I was limiting my observation to the much simpler case of an IT department suddenly deciding to mandate a switch away from Windows, or leaning that way, or phasing things in... whatever.

When I buy laboratory instruments, they come with a validated piece of software that's validated line by line for that instrument. I have never seen validated piece of lab software validated for anything but windows. It may exist but is very uncommon) The validation process is expensive. If I wanted to sub out linux boxes for my windows machines, I could do it if I validated the software for each instrument. First that would take a few years and cost me about $10 million on about $3 million worth of instruments. Second I would need tech specs for the electronic in the instruments that the vendor is not going to provide. Validation is only possible because vendors spread the cost over all their sales and they don't redo it often. I can't afford to change and I have much greater resources at my disposal than most university professors.

For instance, I have one instrument that was validated by the vendor and only runs on a 10 year old copy of window. The vendor will not upgrade the software because they don't want to revalidate the code. It's expensive. That's why a single user license for excel (non validated) costs $90 and a cheap single user copy of the cheapest validated lab software program costs $5000 even though they may do all the same calculations.

Another aspect of validation that just occurred to me is that once complete it can't be changed, so it may be inherently illegal to distribute the source code for a medical device or lab instrument, because the government would never be able to tell if you were running the validation version or a modified and recompiled version. That is just a thought... I can't think of a case where it has come up.
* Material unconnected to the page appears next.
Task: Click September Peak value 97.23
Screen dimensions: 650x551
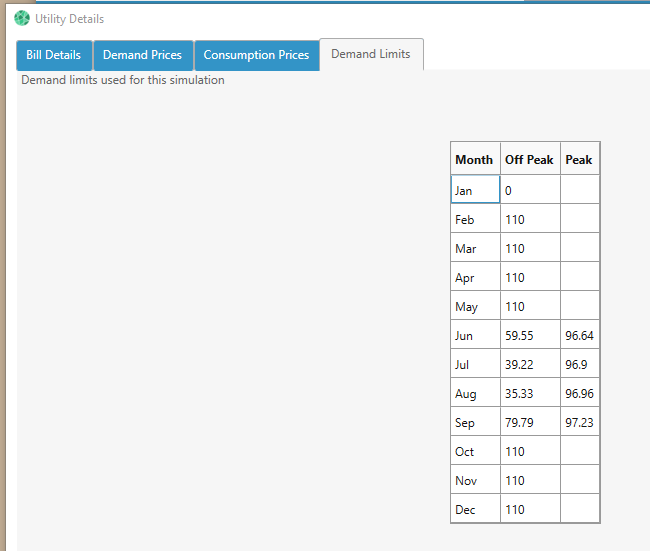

I largely brought this up because it is a frustrating form of mandated government lock-in, and because it is a reality that the OP will need to consider.
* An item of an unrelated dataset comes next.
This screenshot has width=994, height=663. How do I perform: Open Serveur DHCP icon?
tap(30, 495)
Comment: Re:Some regulated equipment is windows only... (Score 1) 497

by DrRobert (#26775249) Attached to: How Do I Start a University Transition To Open Source?

I did not say all research. I said government regulated research. Not all research is government regulated. Although as companies are farming out grants for studies to colleges and universities more and more university research will be regulated. He just needs to assess what goes on at his school. In my case if our IT department decided to switch away from windows, I would have to object and have him make an exception for my labs, because the validation of my software is regularly reviewed for the government submissions I make and there is no non-windows validated software to control my instruments. One for instance... The code of federal regulations sections on Good Manufacturing Practices for Drugs (21 CFR) and the section on Good Laboratory practices for non clinical studies require all data controlled by software to be life cycle validated software. This means you cannot do your calculation in RLab or some other open source package. It means your data cannot be archived in open source database. It means that all of your analytical equipment must be controlled by validated software. The entire concept of life cycle validated software precludes the notion of open source as the expense is staggering. That is why an instrument can be controlled in a grad school project with open source software but as soon as it is a regulated study for government regulatory approval you will have to replace it with validated packages in the high five figures.

Comment: Some regulated equipment is windows only... (Score 1, Interesting) 497

by DrRobert (#26773411) Attached to: How Do I Start a University Transition To Open Source?

You are going to need to assess the things that simply cannot be switched to open source and find out how they will be implemented in the new "mostly" open source strategy. For instance, almost all scientific instruments come from vendors that only have a version for windows. Since most government regulations for research, particularly for clinical, medical, and drug research, require a life-cycle validated software, there will be no open source software for these groups. Since your school is very small you probably don't have much technical research equipment.